When to Read External Files
| Situation | File to Read | Purpose |
|---|---|---|
| Need algorithm details | references/algorithm.md | Distance calculation, linkage rules, and clustering assumptions |
| Need to run analysis or inspect CLI entrypoint behavior | scripts/main.R | Execute the workflow and inspect argument parsing, defaults, required flags, and sourced modules |
| Need workflow implementation details | scripts/run_analysis.R | See orchestration order, temp workspace handling, and output generation |
| Need logging or warning behavior | scripts/logging_utils.R | See standardized console log formatting and memory usage messages |
| Need file or parameter validation details | scripts/validation_utils.R | See path checks, output-directory checks, and scalar validation |
| Need timeout, temp workspace, or session info behavior | scripts/runtime_utils.R | See timeout control, temp cleanup, output copying, and session-info export |
| Need expression/group input handling | scripts/input_functions.R | See CSV loading, sample matching, and label extraction |
| Need clustering logic | scripts/clustering_functions.R | See distance calculation and hclust() generation |
| Need output-writing logic | scripts/output_utils.R | See CSV export and PDF rendering |
| Encounter errors, warnings, or unexpected clustering patterns | references/troubleshooting.md | Common failures, warning follow-up, and interpretation guidance |
| Need CLI examples or common parameter combinations | references/cli-guide.md | Detailed command patterns for standard, variant, and test runs |
| Need example input files or schema-concrete fixtures | tests/data/ | Inspect sample CSV layouts for expression and group inputs |
| Need expected output names or artifact formats | ## Output Files and references/cli-guide.md | Confirm the files the workflow writes and inspect documented example previews |
| Need to run regression tests | tests/run_tests.R | Execute the automated test suite |
| Need exact test assertions or edge cases | tests/testthat/test-clustering.R | Inspect validation, reproducibility, and output checks |
Usage
Rscript scripts/main.R \
--input_file ./expression_matrix.csv \
--group_file ./sample_groups.csv \
--output_dir ./output/ \
--distance_method euclidean \
--linkage_method complete \
--label_column batch \
--timeout_seconds 300 \
--seed 42
Arguments
| Short | Long | Type | Default | Description |
|---|---|---|---|---|
-i | --input_file | character | required | Expression matrix file (features as rows, samples as columns) |
-g | --group_file | character | required | Sample annotation file (first column sample ID, one metadata column for labels) |
-o | --output_dir | character | ./output/ | Output directory |
-d | --distance_method | character | euclidean | Distance metric for dist(): euclidean, maximum, manhattan, canberra, binary, minkowski |
-m | --linkage_method | character | complete | Linkage method for hclust(): complete, single, average, mcquitty, median, centroid, ward.D, ward.D2 |
-l | --label_column | character | second column | Column used as dendrogram labels |
-c | --label_cex | numeric | 0.8 | Dendrogram label size, must be > 0 |
-t | --timeout_seconds | integer | 300 | Elapsed time limit in seconds, must be > 0 |
-s | --seed | integer | 42 | Random seed for reproducibility |
Input Format
Expression Matrix (input_file)
Features as rows, samples as columns, CSV format with feature IDs in the first column.

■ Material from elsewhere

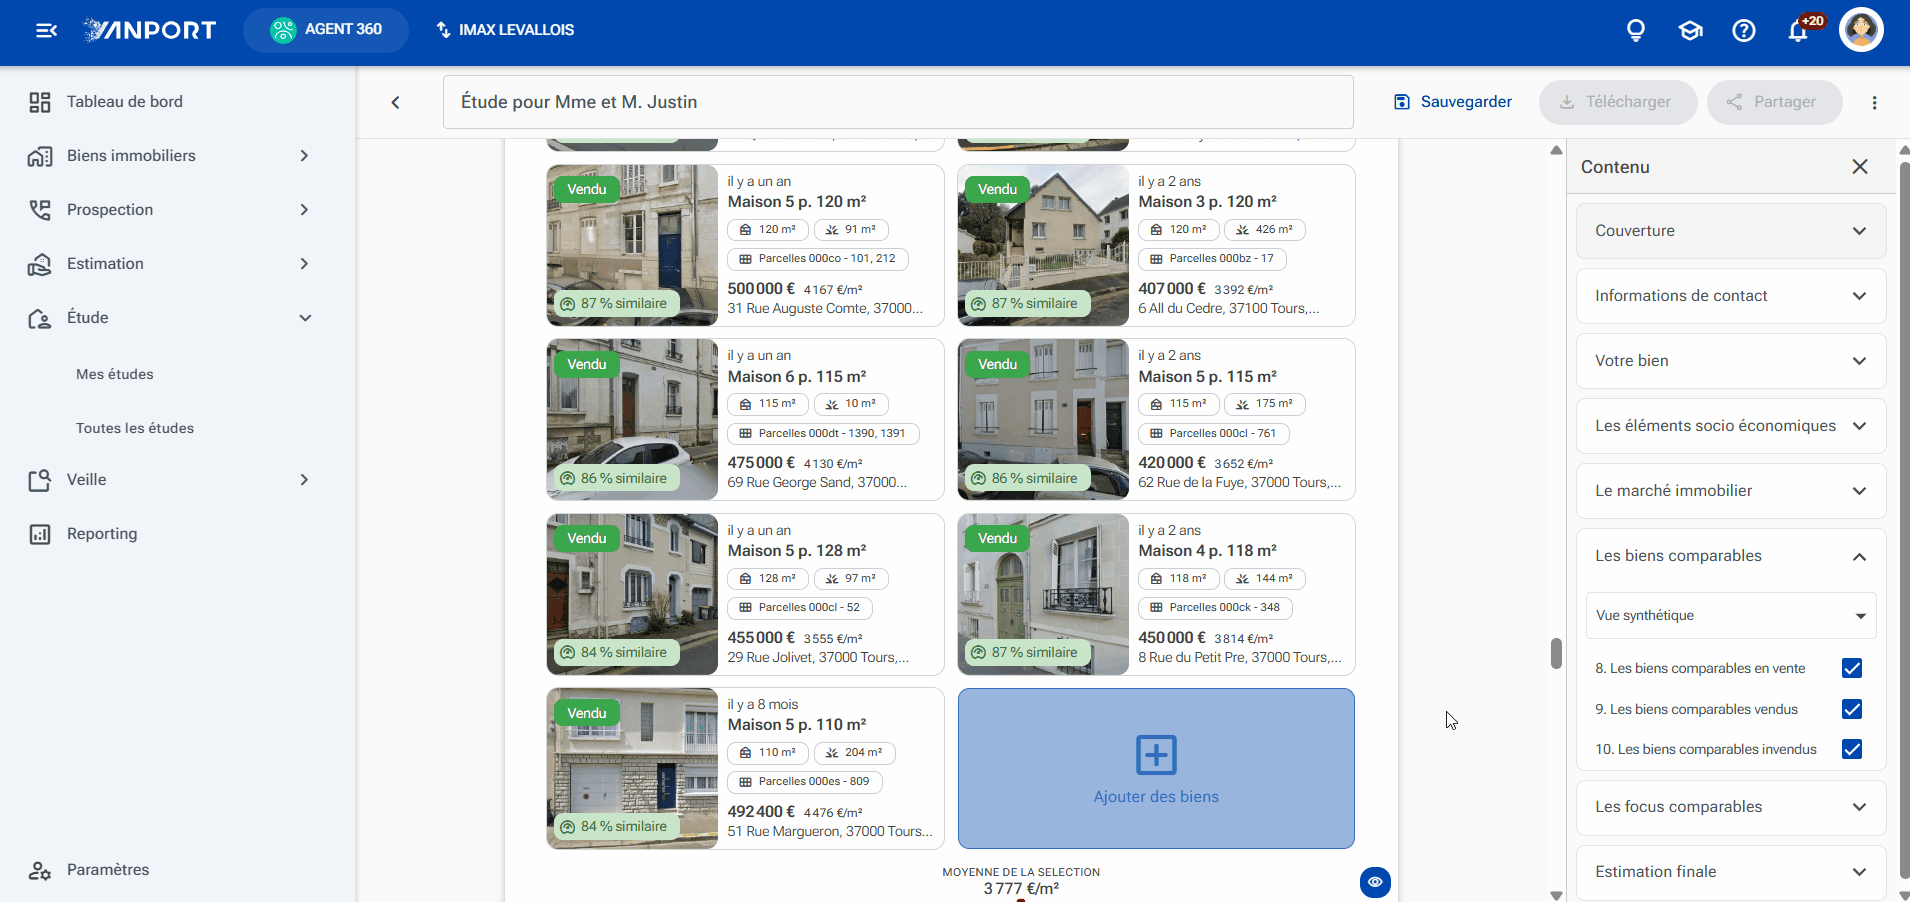This screenshot has height=902, width=1910.
Task: Close the Contenu panel
Action: point(1860,167)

,Sample01,Sample02,Sample03
TSPAN6,1.847876677,1.831755661,3.827625975
TNMD,0.034919984,0.053250385,1.388850793
Requirements:
- The first column contains unique feature IDs.
- All sample columns must be numeric.
- Sample column names must be unique and non-empty.

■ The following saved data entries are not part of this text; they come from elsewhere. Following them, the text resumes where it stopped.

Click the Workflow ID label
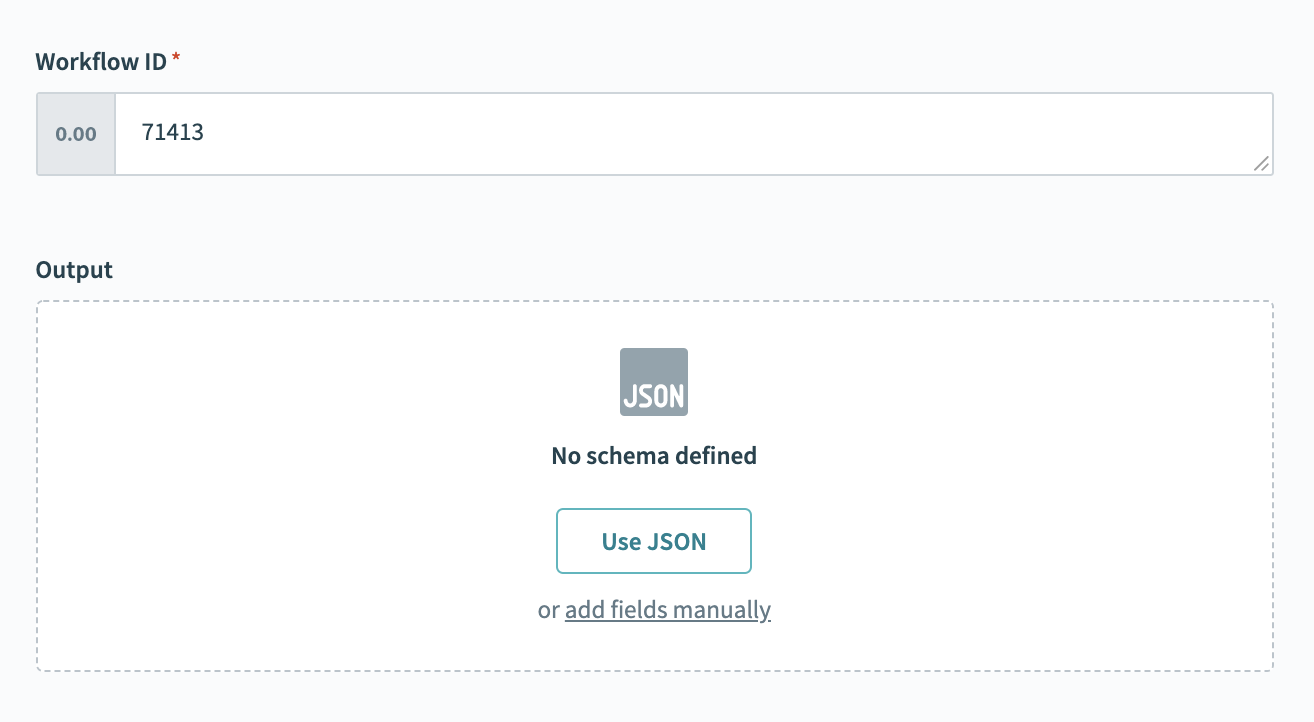The image size is (1314, 722). (x=101, y=61)
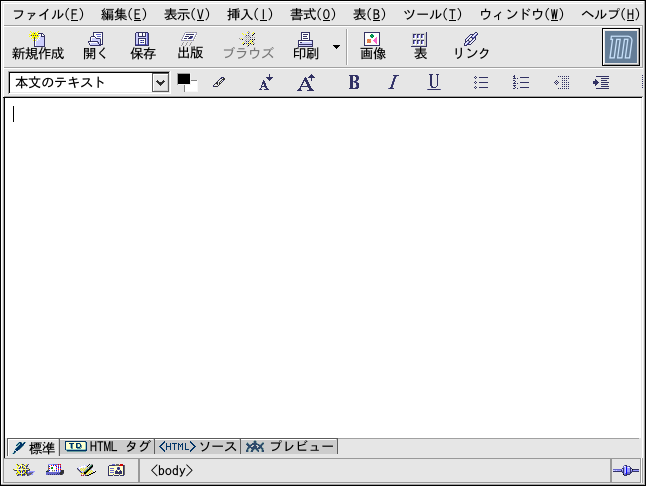
Task: Toggle bold formatting
Action: click(x=353, y=83)
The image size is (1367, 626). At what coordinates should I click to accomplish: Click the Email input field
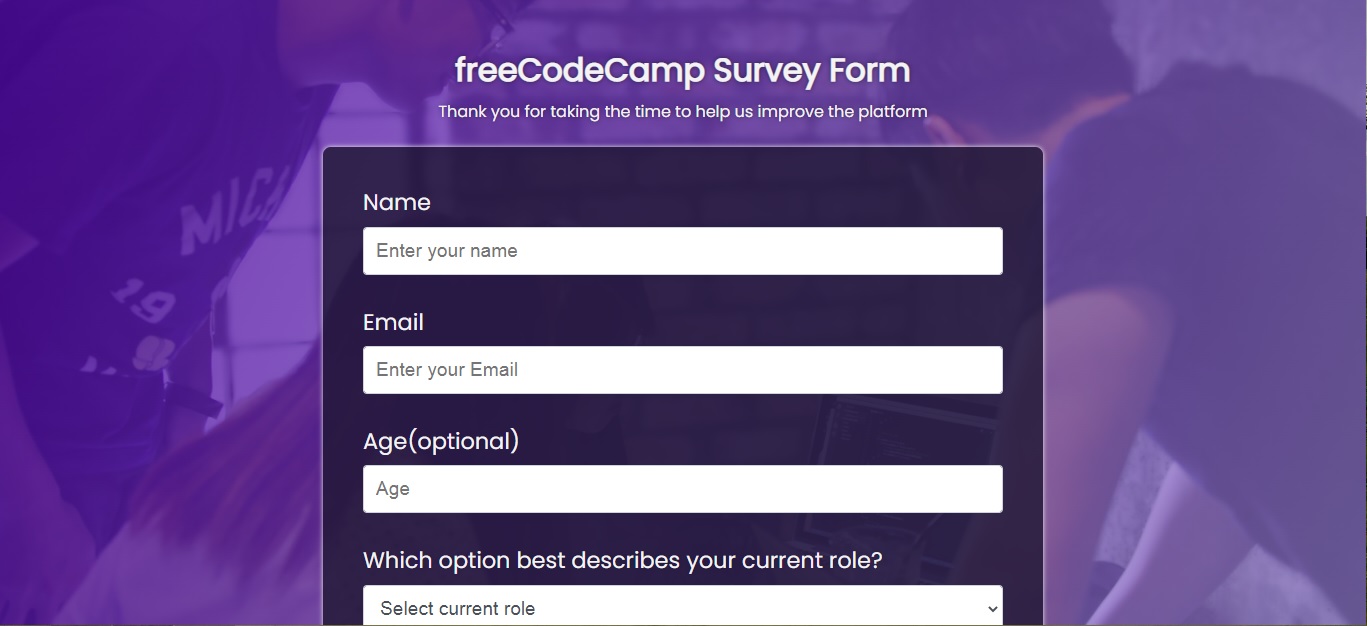tap(683, 369)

- At least two matched samples are required.
Sample Annotation (group_file)
CSV with sample IDs in the first column. The second column is used by default for leaf labels unless --label_column is provided.
sample,batch
Sample01,batch1
Sample02,batch2
Sample03,batch1
Requirements:
- Sample IDs must match expression matrix column names exactly.
- The selected label column must exist and contain no empty values.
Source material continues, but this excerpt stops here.